* **TASK REQUIREMENTS**
Change every "Describe" in the items below to "Name" and leave the rest untouched.

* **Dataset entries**
= = = = = = =

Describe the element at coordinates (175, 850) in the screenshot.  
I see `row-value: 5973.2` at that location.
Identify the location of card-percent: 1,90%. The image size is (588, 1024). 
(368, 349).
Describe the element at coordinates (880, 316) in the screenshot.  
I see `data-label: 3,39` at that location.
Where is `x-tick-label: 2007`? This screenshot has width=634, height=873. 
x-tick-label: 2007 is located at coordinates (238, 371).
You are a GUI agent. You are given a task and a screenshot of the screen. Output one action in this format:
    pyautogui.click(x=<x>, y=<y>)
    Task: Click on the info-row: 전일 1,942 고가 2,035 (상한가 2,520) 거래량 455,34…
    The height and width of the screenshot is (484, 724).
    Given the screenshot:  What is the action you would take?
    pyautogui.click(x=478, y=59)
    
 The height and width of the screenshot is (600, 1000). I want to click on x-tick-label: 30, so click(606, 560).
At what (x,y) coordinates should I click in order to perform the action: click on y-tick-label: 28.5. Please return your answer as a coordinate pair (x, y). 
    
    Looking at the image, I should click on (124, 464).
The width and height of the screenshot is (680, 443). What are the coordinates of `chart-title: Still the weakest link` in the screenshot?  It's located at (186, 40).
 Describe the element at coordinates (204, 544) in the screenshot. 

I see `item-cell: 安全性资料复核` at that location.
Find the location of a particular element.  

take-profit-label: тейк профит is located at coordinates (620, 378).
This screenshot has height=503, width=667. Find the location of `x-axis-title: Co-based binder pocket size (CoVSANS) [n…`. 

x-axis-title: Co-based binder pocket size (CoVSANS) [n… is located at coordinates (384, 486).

= = = = = = =

* **TASK OUTPUT**
Name the element at coordinates (175, 850) in the screenshot.  
I see `row-value: 5973.2` at that location.
Identify the location of card-percent: 1,90%. The image size is (588, 1024). 
(368, 349).
Name the element at coordinates (880, 316) in the screenshot.  
I see `data-label: 3,39` at that location.
Where is `x-tick-label: 2007`? This screenshot has width=634, height=873. 
x-tick-label: 2007 is located at coordinates (238, 371).
You are a GUI agent. You are given a task and a screenshot of the screen. Output one action in this format:
    pyautogui.click(x=<x>, y=<y>)
    Task: Click on the info-row: 전일 1,942 고가 2,035 (상한가 2,520) 거래량 455,34…
    The height and width of the screenshot is (484, 724).
    Given the screenshot:  What is the action you would take?
    pyautogui.click(x=478, y=59)
    
 The height and width of the screenshot is (600, 1000). I want to click on x-tick-label: 30, so click(606, 560).
At what (x,y) coordinates should I click in order to perform the action: click on y-tick-label: 28.5. Please return your answer as a coordinate pair (x, y). 
    
    Looking at the image, I should click on (124, 464).
The width and height of the screenshot is (680, 443). What are the coordinates of `chart-title: Still the weakest link` in the screenshot?  It's located at (186, 40).
 Name the element at coordinates (204, 544) in the screenshot. 

I see `item-cell: 安全性资料复核` at that location.
Find the location of a particular element.  

take-profit-label: тейк профит is located at coordinates (620, 378).
This screenshot has height=503, width=667. Find the location of `x-axis-title: Co-based binder pocket size (CoVSANS) [n…`. 

x-axis-title: Co-based binder pocket size (CoVSANS) [n… is located at coordinates (384, 486).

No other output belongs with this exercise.